Jakarta, Liputan 9.co
Keberadaan sejumlah usaha cat mobil duco yang diduga beroperasi tanpa izin di sepanjang Jalan Salemba Raya, Jakarta Pusat, menjadi sorotan masyarakat.
Aktivitas usaha yang memanfaatkan bahu jalan dan fasilitas umum tersebut dinilai berpotensi mengganggu ketertiban umum, merusak sarana publik, serta menimbulkan keresahan warga sekitar.
Sejumlah warga mengeluhkan belum adanya penertiban yang terlihat terhadap aktivitas usaha tersebut.
Kondisi ini memunculkan pertanyaan mengenai efektivitas pengawasan dan penegakan aturan oleh instansi terkait, termasuk aparat penegak Peraturan Daerah(perda).
Menurut pengamatan di lapangan, beberapa aktivitas pengecatan kendaraan dilakukan di area terbuka yang memanfaatkan trotoar maupun bahu jalan.

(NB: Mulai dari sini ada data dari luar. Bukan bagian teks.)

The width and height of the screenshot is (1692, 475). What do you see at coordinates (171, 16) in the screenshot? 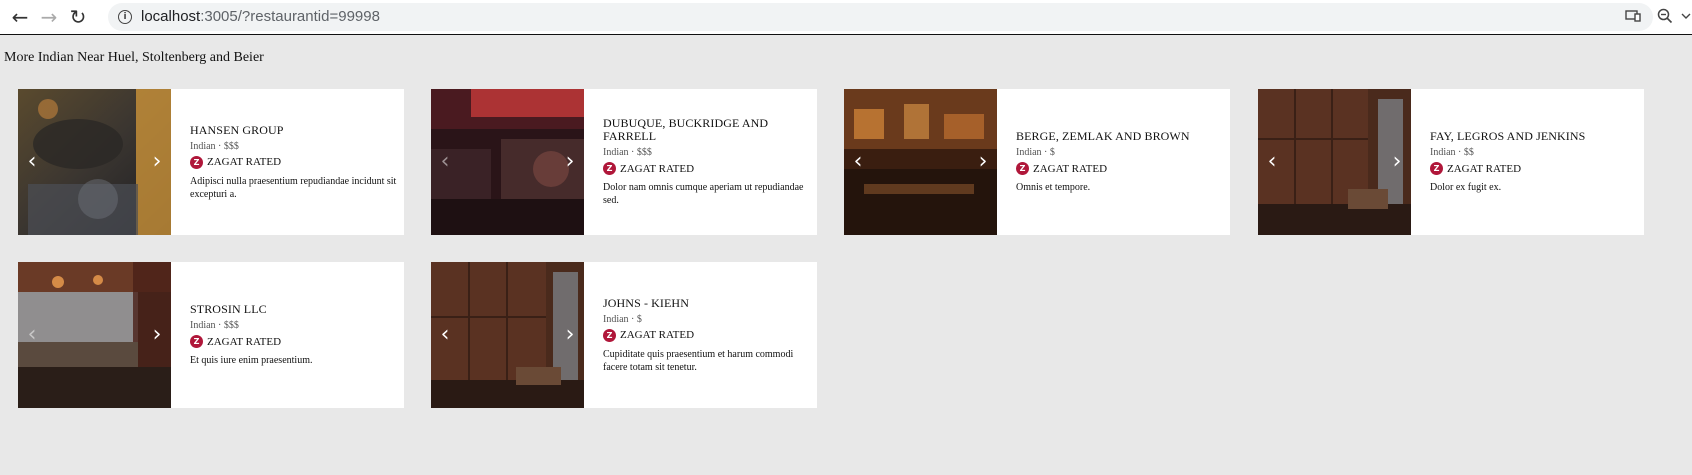
I see `url-host: localhost` at bounding box center [171, 16].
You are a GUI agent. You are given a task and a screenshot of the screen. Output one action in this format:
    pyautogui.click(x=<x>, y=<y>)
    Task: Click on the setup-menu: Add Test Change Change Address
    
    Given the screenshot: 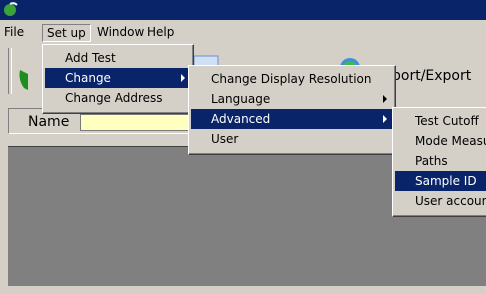 What is the action you would take?
    pyautogui.click(x=118, y=79)
    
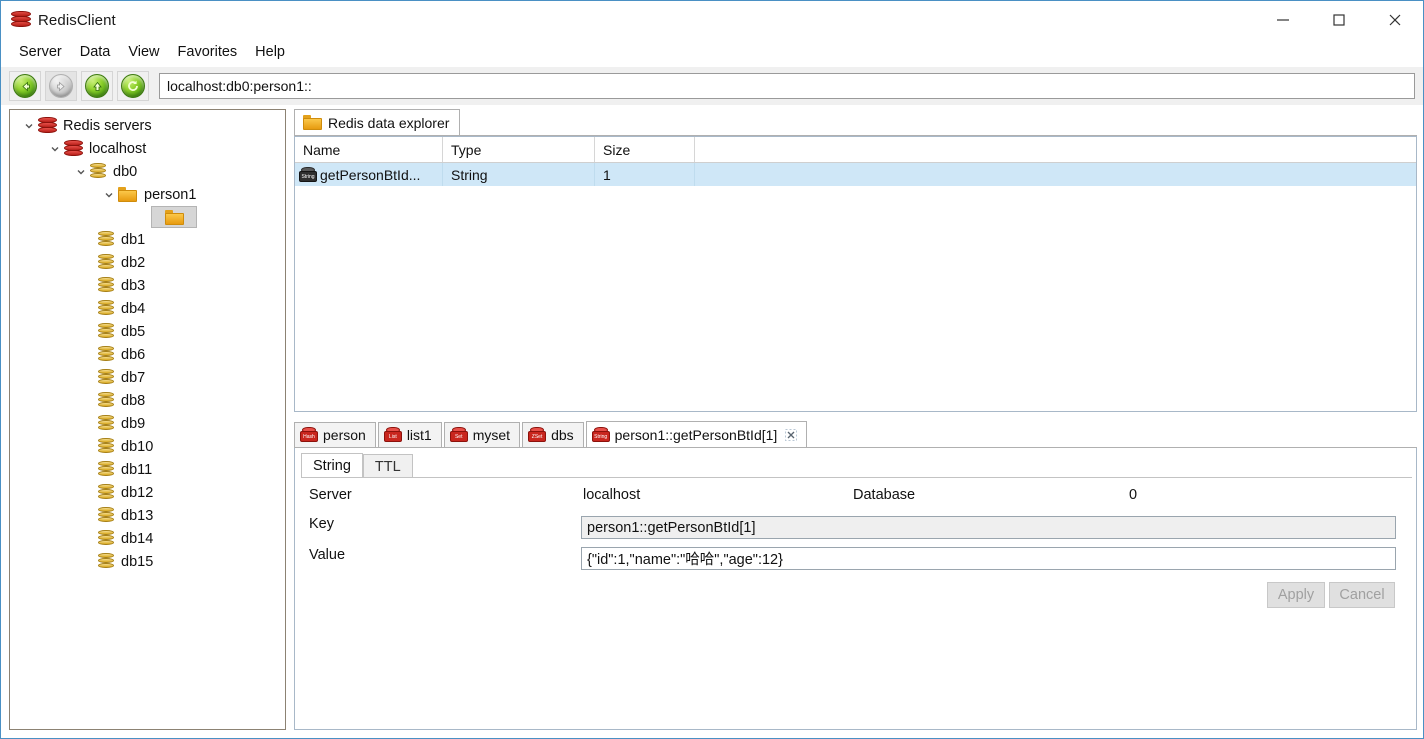 Image resolution: width=1424 pixels, height=739 pixels. I want to click on close-button, so click(1395, 20).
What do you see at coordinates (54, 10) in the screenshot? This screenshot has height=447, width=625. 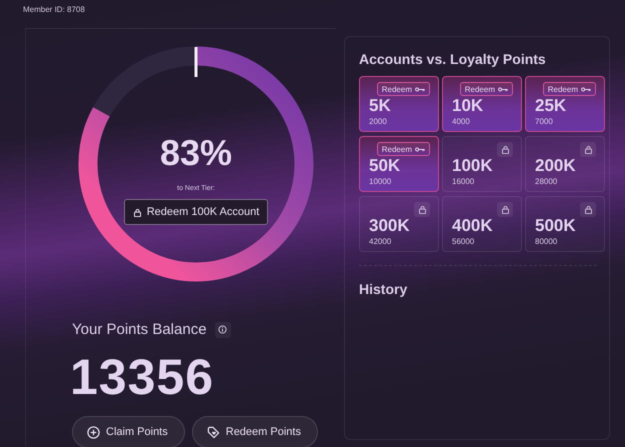 I see `member-id: Member ID: 8708` at bounding box center [54, 10].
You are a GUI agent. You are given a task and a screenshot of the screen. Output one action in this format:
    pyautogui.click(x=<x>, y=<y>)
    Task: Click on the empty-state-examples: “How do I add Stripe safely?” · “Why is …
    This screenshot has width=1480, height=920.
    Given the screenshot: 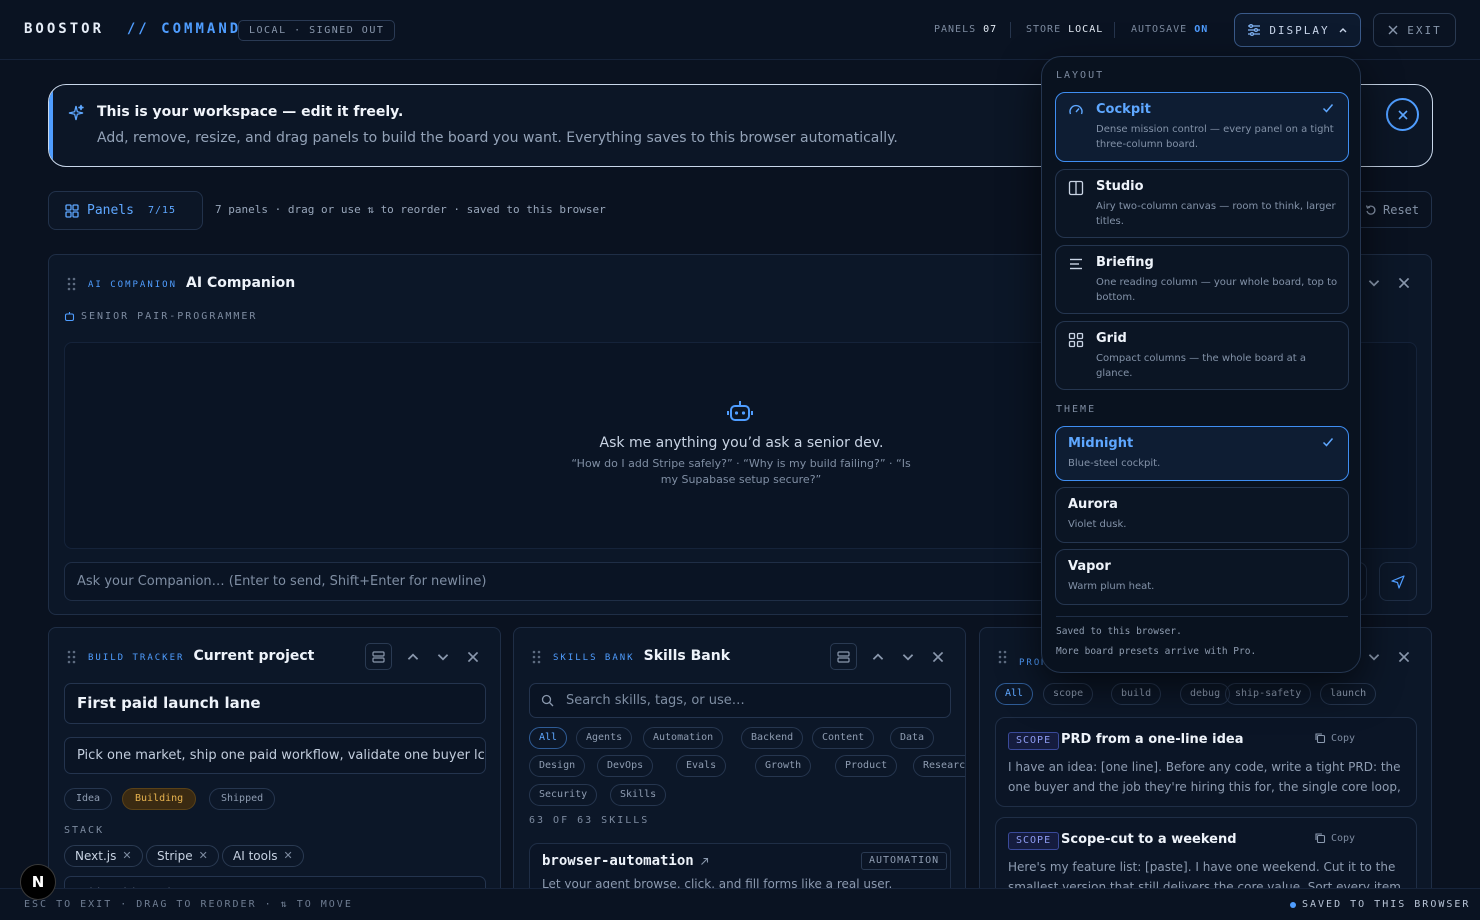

Selain mengurangi kenyamanan pejalan kaki, kondisi tersebut juga berpotensi mengganggu fungsi fasilitas publik yang seharusnya digunakan untuk kepentingan masyarakat umum.
Dampak Lingkungan dan Kesehatan
Proses pengecatan kendaraan menggunakan berbagai bahan kimia seperti thinner, resin, dan pelarut lainnya yang dapat menghasilkan uap serta partikel berbahaya.
Paparan bahan tersebut dalam jangka panjang berpotensi menimbulkan gangguan kesehatan, terutama pada sistem pernapasan, mata, dan kulit.
Selain itu, limbah cat yang tidak dikelola dengan baik berisiko mencemari lingkungan, termasuk saluran air dan tanah di sekitar lokasi kegiatan usaha.
*Kerusakan Sarana Publik*
Penggunaan trotoar sebagai area kerja dapat menyebabkan kerusakan fasilitas pejalan kaki.
Aktivitas pengamplasan, pendempulan, hingga penyemprotan cat juga berpotensi meninggalkan residu yang mencemari lingkungan sekitar.
Di sisi lain, kendaraan yang diparkir untuk proses perbaikan sering kali mengambil ruang yang seharusnya digunakan oleh pejalan kaki.
Akibatnya, masyarakat terpaksa berjalan di bahu jalan yang dapat membahayakan keselamatan mereka.
Dampak terhadap Konsumen
Selain persoalan ketertiban umum, proses pengecatan di ruang terbuka juga dinilai memiliki risiko terhadap kualitas hasil pekerjaan.
Debu dan kotoran yang mudah menempel saat proses pengecatan dapat menyebabkan hasil akhir kurang maksimal, seperti warna tidak merata, kusam, atau mudah retak.
Konsumen juga berpotensi mengalami kesulitan apabila terjadi kerusakan hasil pekerjaan,karena sebagian usaha informal tidak menyediakan jaminan atau garansi resmi.
*Ketentuan Hukum dan Sanksi*
Penggunaan fasilitas umum atau badan jalan untuk kegiatan usaha tanpa izin dapat dikenakan sanksi sesuai ketentuan yang berlaku, termasuk Peraturan Daerah DKI Jakarta Nomor 8 Tahun 2007 tentang Ketertiban Umum.
Dalam aturan tersebut, pelanggaran terhadap penggunaan fasilitas umum dapat dikenakan sanksi administratif, penertiban oleh aparat berwenang, hingga denda sesuai ketentuan hukum yang berlaku.
Selain itu, apabila ditemukan unsur perusakan fasilitas publik, pelaku juga dapat dikenakan sanksi pidana berdasarkan peraturan perundang-undangan yang berlaku.
*Harapan Masyarakat*
Masyarakat berharap pemerintah daerah dan instansi terkait dapat meningkatkan pengawasan terhadap aktivitas usaha yang diduga melanggar aturan, khususnya yang memanfaatkan fasilitas umum sebagai tempat usaha.
Penertiban yang konsisten dinilai penting untuk menjaga ketertiban kota, melindungi fasilitas publik, serta menciptakan lingkungan yang aman dan nyaman bagi seluruh warga.
Hingga kini, aktivitas usaha cat mobil duco yang diduga tidak memiliki izin usaha masih ditemukan di sejumlah titik sepanjang Jalan Salemba Raya.
Kondisi tersebut menjadi perhatian publik karena dinilai berdampak pada ketertiban umum, lingkungan, dan kenyamanan masyarakat.